Efficacy and safety of compound kushen injection for treating advanced colorectal cancer: A protocol for a systematic review and meta-analysis

Jingyuan Wu; Xinyi Ma; Xinmiao Wang; Guanghui Zhu; Heping Wang; Jie Li

doi:10.1016/j.heliyon.2024.e26981

. 2024 Feb 28;10(5):e26981. doi: 10.1016/j.heliyon.2024.e26981

Efficacy and safety of compound kushen injection for treating advanced colorectal cancer: A protocol for a systematic review and meta-analysis

Jingyuan Wu ^a,^b,¹, Xinyi Ma ^a,¹, Xinmiao Wang ^a,¹, Guanghui Zhu ^a,^b, Heping Wang ^a, Jie Li ^a,^⁎

PMCID: PMC10923683 PMID: 38463847

Abstract

Introduction

Compound Kushen Injection (CKI) is a traditional Chinese medicine extracted from Sophora flavescens Aiton and Heterosmilax japonica Kunth. Widely utilized in China for the comprehensive treatment of colorectal cancer (CRC), this study aims to systematically assess the efficacy and safety of CKI when combined with chemotherapy for the treatment of advanced CRC, based on available data.

Methods

Randomized controlled trials investigating the efficacy and safety of CKI combined with chemotherapy in the treatment of advanced CRC will be comprehensively searched from databases, including PubMed, Web of Science, Cochrane Library, EMBASE, China National Knowledge Infrastructure, Chinese Scientific Journal Database, Wanfang, Chinese Biomedicine Database Searches, Chinese Clinical Trial Registry, and ClinicalTrials.gov until November 2022. Two independent reviewers will screen the studies, assess the risk of bias, and extract data in duplicate. The ROB2 tool will be employed to assess the quality of included studies. Stata 16 will be used for data analysis, and publication bias will be assessed using funnel plots and Egger's test. The quality of evidence will be evaluated according to GRADE, and trial sequence analysis (TSA) will be utilized to calculate the final total sample size required for the meta-analysis. The results of this systematic review will be published in a peer-reviewed journal. The proposed review protocol has been registered with the International Prospective Register of Systematic Reviews (PROSPERO; CRD42022380106).

Discussion

This systematic review will integrate current evidence on CKI in advanced CRC and analyze the clinical efficacy and safety of CKI combined with different chemotherapy regimens, providing valuable guidance on the use of CKI in CRC patients.

→ **Activity**
Extend the protocol abstract on compound kushen injection for advanced colorectal cancer past its final sentence. The records that follow come from a separate source and are unrelated to this text.

→ **Extracted information**
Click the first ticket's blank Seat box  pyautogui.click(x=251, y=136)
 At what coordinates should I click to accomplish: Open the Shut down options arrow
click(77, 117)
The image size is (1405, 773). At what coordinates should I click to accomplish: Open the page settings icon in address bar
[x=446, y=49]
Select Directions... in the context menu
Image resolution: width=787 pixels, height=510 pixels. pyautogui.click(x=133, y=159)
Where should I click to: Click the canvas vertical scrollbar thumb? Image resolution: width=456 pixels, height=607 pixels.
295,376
--
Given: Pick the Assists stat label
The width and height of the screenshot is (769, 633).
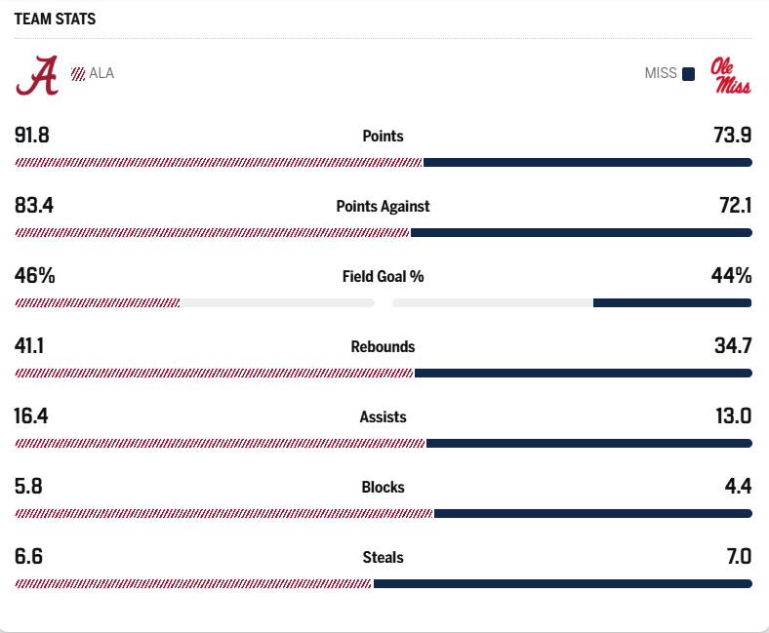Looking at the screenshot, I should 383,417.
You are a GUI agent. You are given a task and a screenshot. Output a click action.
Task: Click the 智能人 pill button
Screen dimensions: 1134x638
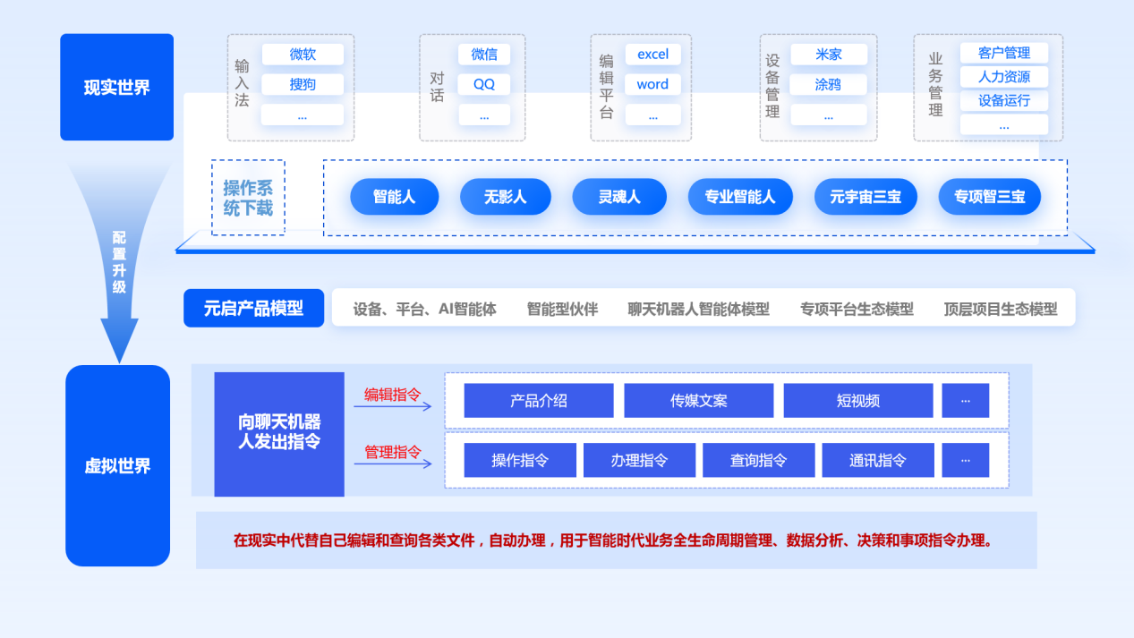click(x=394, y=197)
---
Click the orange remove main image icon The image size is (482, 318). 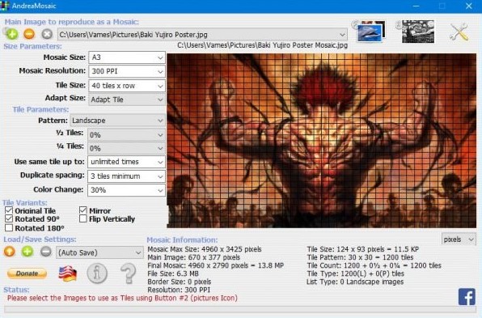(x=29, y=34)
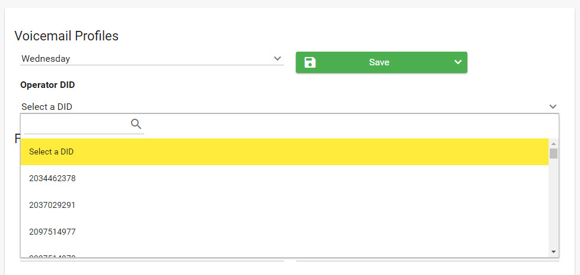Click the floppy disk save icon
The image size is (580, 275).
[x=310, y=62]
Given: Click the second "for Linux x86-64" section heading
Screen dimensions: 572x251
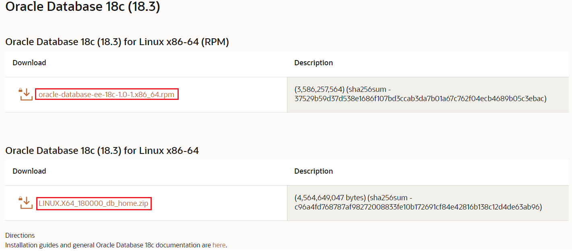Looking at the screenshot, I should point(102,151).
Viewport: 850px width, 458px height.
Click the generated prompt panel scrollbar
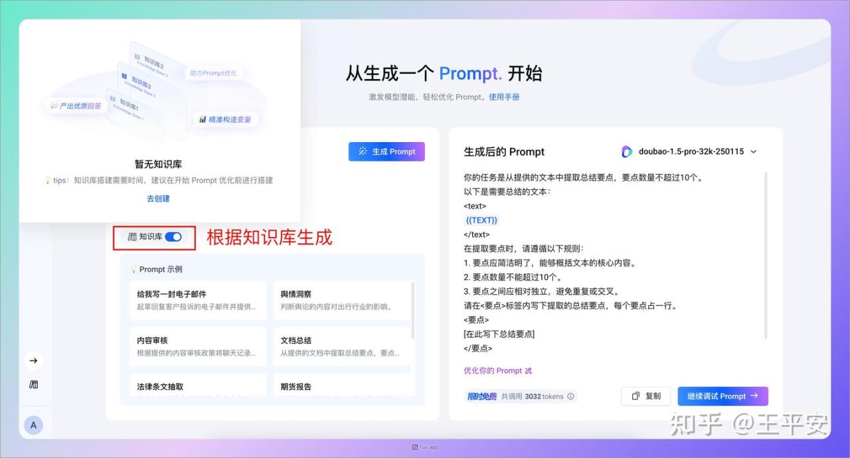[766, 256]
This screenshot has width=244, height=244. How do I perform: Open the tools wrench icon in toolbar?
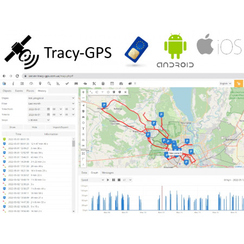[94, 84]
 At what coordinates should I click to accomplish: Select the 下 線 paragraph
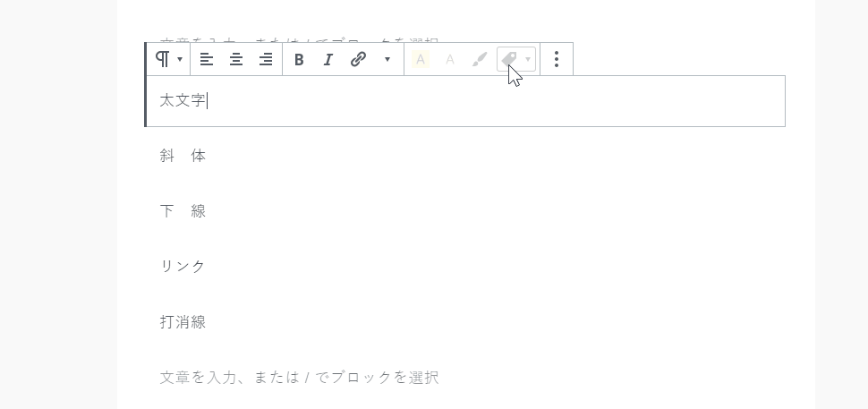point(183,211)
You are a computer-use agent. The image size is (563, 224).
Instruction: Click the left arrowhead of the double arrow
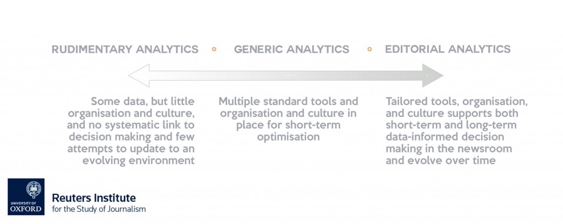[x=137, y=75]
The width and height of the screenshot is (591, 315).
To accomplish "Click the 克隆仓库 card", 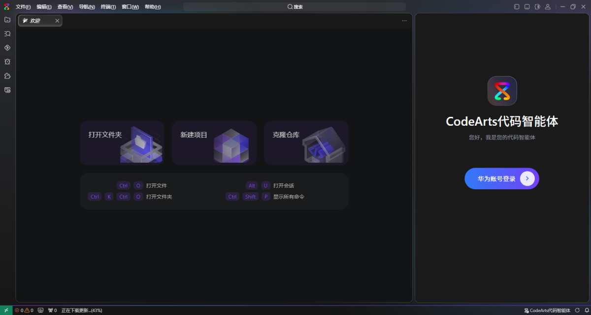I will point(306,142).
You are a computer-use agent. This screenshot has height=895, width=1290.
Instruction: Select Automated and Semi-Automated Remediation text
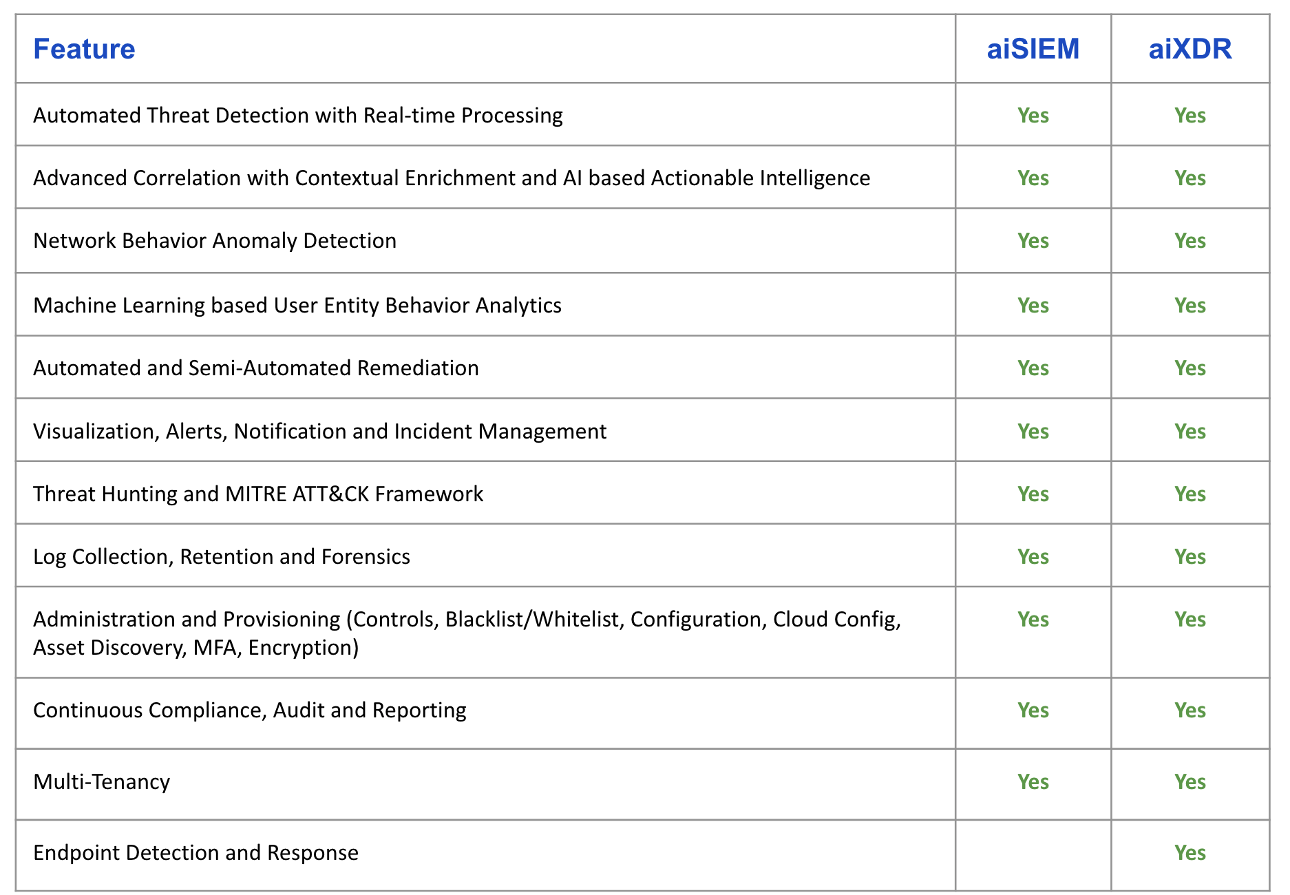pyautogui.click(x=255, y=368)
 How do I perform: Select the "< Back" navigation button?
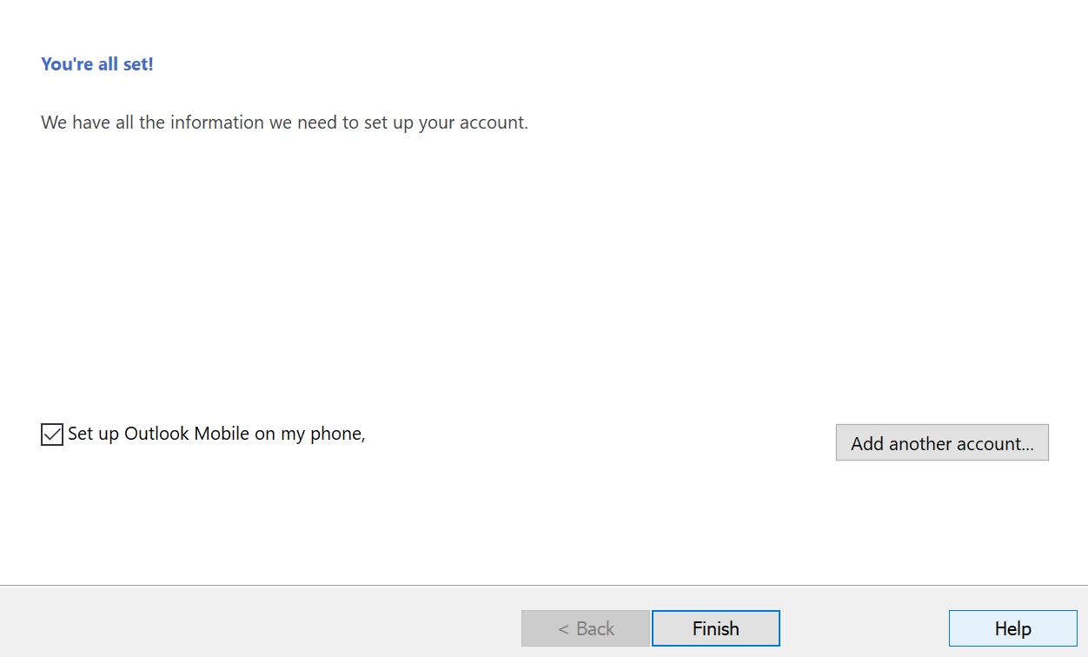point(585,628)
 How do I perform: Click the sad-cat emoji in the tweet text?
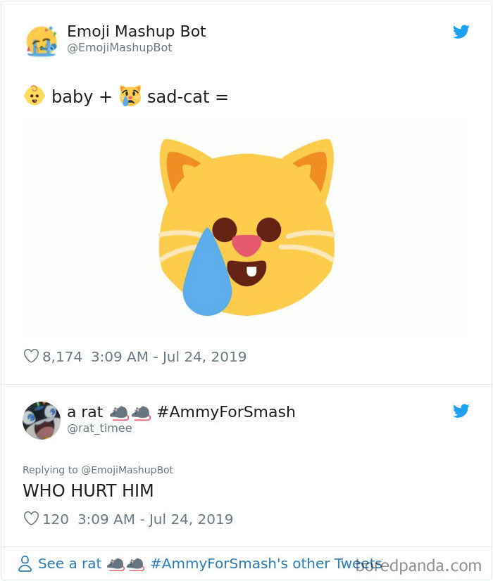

→ **Result of this exercise**
1. Introduction

According to the latest global burden of cancer data for 2020 released by the International Agency for Research on Cancer (IARC), China ranks first in new cancer cases and deaths worldwide, and colorectal cancer (CRC) ranks third in incidence and second in mortality among malignant tumors [1]. The cancer incidence and mortality statistics in China, released in 2022, indicate that the incidence and mortality of CRC will be 29.51/100,000 and 14.14/100,000, respectively [2]. The occurrence of CRC is closely related to changes in dietary structure and lifestyle. In recent years, the incidence and mortality rates of CRC have steadily decreased in Western countries due to the availability of early diagnosis and treatment [3]. However, due to the aging population, industrialization, and changes in dietary structure, the number of CRC cases continues to increase in China, where it is now the second most common cancer behind gastric cancer [4]. The high incidence of CRC not only causes heavy medical and economic burdens but also leads to a considerable loss of social productivity. Therefore, screening for effective drugs and improving the therapeutic effects of CRC treatments are of great clinical significance.

Traditional Chinese medicine (TCM) is a distinctive element in cancer treatment in China [5]. A survey revealed that over 80% of cancer patients in China have undergone TCM treatment, attributing its popularity to its cost-effectiveness, minimal side effects, and significant improvement in quality of life [[6], [7], [8]]. Anti-cancer Chinese patent medicines within TCM contribute to comprehensive cancer treatment protocols, serving as a reference for clinical applications [9,10]. Compound Kushen Injection (CKI), derived from Sophora flavescens Aiton and Heterosmilax japonica Kunth, received approval from the China Food and Drug Administration in 1995 [11] and has since been extensively utilized in the clinical management of various malignant tumors, including CRC, demonstrating notable therapeutic effects [12]. The primary constituents of CKI, matrine, and oxymatrine, activate pro-apoptotic genes, regulate the cell cycle, impede DNA synthesis, inhibit cancer metastasis and invasion, reverse multidrug resistance, and prevent or alleviate chemotherapeutic toxicity [11,[13], [14], [15]]. Notably, Yang et al. [16] observed that CKI boasts the highest number of randomized controlled trials (RCTs) among Chinese herbal injections used for cancer treatment.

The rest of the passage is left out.